The effort gained a huge boost when Worthy and her team negotiated the per kit testing rate down to $490, a move she says was “monumental” in working through the backlog – there’s no way, Worthy says, that they would have made it through as many kits as they have without it.

This win came on the heels of the June 2014 passage of HB 5445, the Sexual Assault Evidence Act. Support from the governor, which came four years into the project, Worthy says, helped the passage of this piece of legislation, which implements time standards in the testing of rape kits.

But testing, of course, is only half the battle. After the kits are tested, it’s up to prosecutors like Worthy to bring the suspects to justice. As of press time, Detroit’s testing had led to 42 prosecutions. Currently, there’s 259 kits under investigation, with thousands more waiting to be assigned to investigators. Part of the funds that have been raised have gone to hiring more investigators and prosecutors to handle these causes. Even when there’s a DNA match, Worthy says they still have to handle them like any case, which means they take significant time and resources to prosecute.

“Testing alone doesn’t bring justice to any victim at all, unless you investigate these cases and prosecute them,” Worthy says.

“The investigators have told me this is the most rewarding work they’ve ever done,” she adds. “These are police officers and detectives with 25 to 35 years of experience. And for them to say that this is the most rewarding work they’ve ever done is quite substantial.”

What Happens When After They’re Tested

Detroit has become the leader in the effort to end the sexual assault kit backlog across the country. But for those like Smolyansky and Worthy, testing the country’s 400,000 rape kits is just the first step. Bringing justice to these victims is a huge priority, in both Detroit and throughout the country, but so is changing the way rape kits are processed and handled going forward.

Both women expressed the need for a tracking system for the rape kits and their chain of custody.

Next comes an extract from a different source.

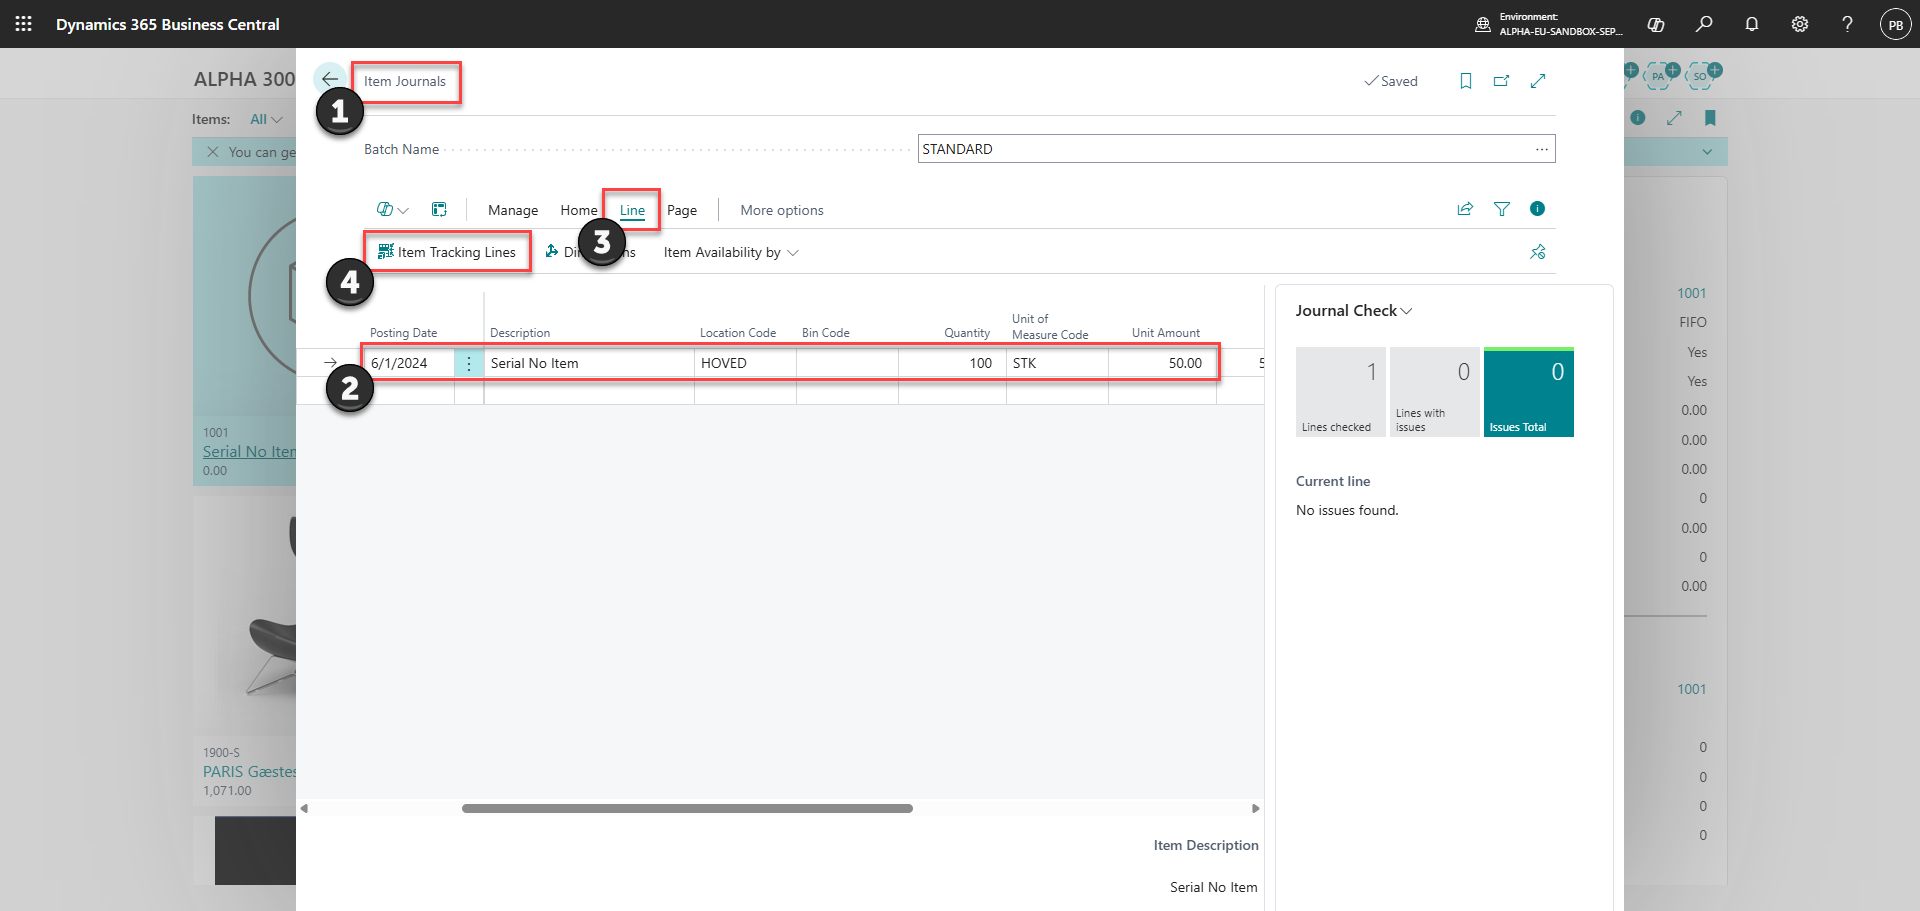Open the Manage menu

pyautogui.click(x=513, y=210)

“If you can track a package that you order online, whether it’s locally or nationally, you can go online and you can see where that package is,” Worthy says. “If you can do that, you ought to be able to track a rape kit through the criminal justice system.”

Since February 2015, Detroit has partnered with Dan Gilbert, the founder and chairman of Quicken Loans and UPS to set up a tracking service, which they’re set to take statewide. No other states have a tracking system in place, Worthy says, although others are starting to look into setting one up.

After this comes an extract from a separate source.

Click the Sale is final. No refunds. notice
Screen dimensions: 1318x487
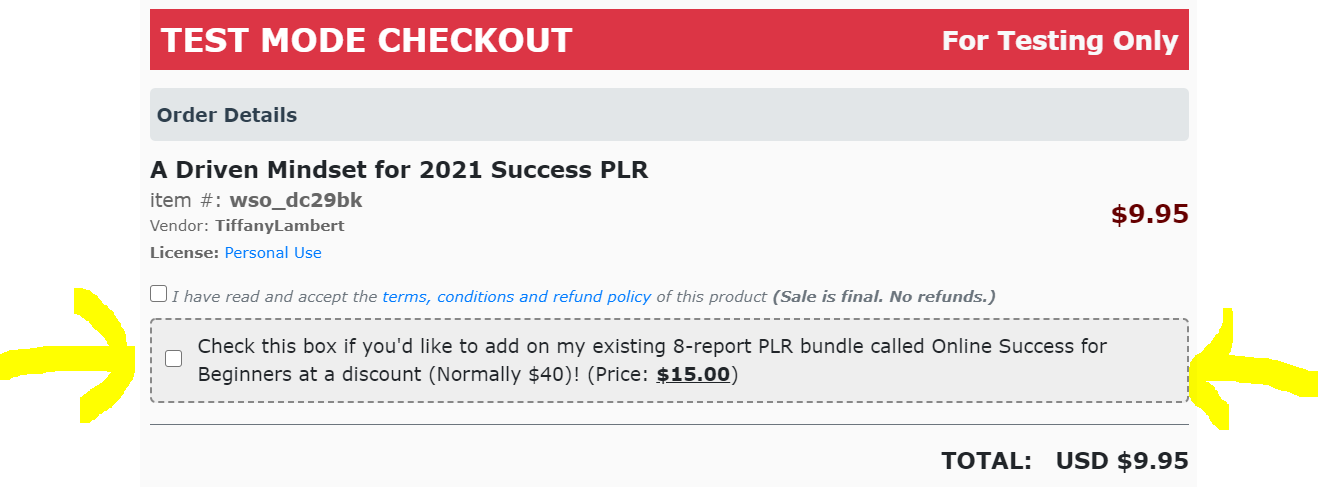tap(884, 297)
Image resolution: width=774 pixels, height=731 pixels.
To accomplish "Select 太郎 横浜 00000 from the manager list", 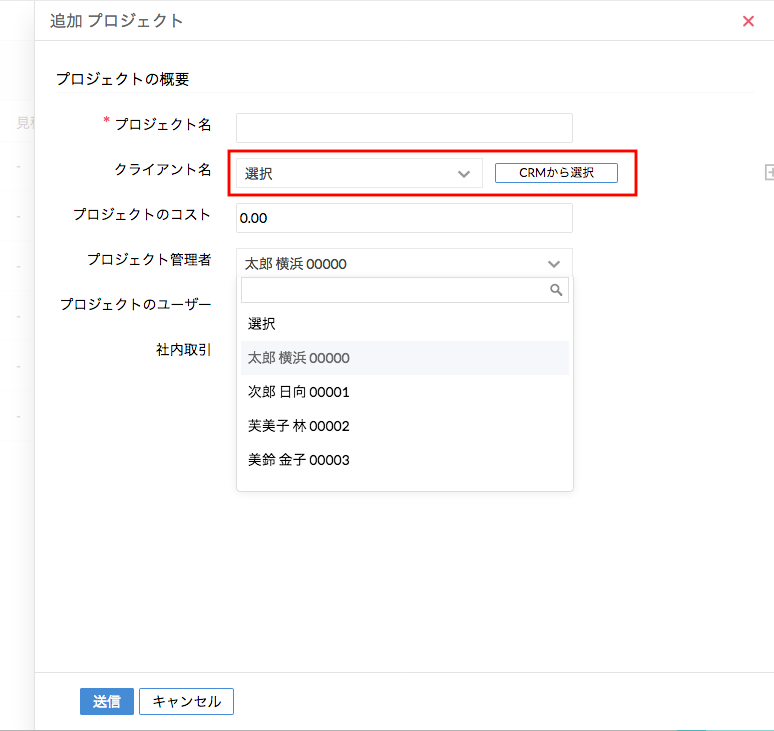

Now, other states and cities with similar epidemics have the opportunity to follow in Detroit’s footsteps. Joyful Heart is advocating for legislation in every state across the country, and it’s working. After years of neglect, this issue is getting attention – and action. In the past year, over 20 states have either passed legislation or are in the process of passing it to enact mandatory kit submission timelines.

“These state laws will expand what we know about the true extent of the number of untested rape kits in police storage facilities and crime labs,” Haacke Byrd says. “It’ll result in thousands of cases being investigated by law enforcement.”

Ultimately, Worthy says, it’s about the feeling of ownership and obligation: If cities know they have a backlog, they need to work on testing the kits. And if they aren’t sure, they need to check and see if they do.

“You can’t look at this as, ‘It didn’t happen on my watch,'” Worthy says. “It’s very important that police departments take ownership of this. It doesn’t help to sweep things under the rug.”

“I see that as my responsibility,” she says. “I don’t know how you can look at it any other way. I don’t know how you can back away from this issue.”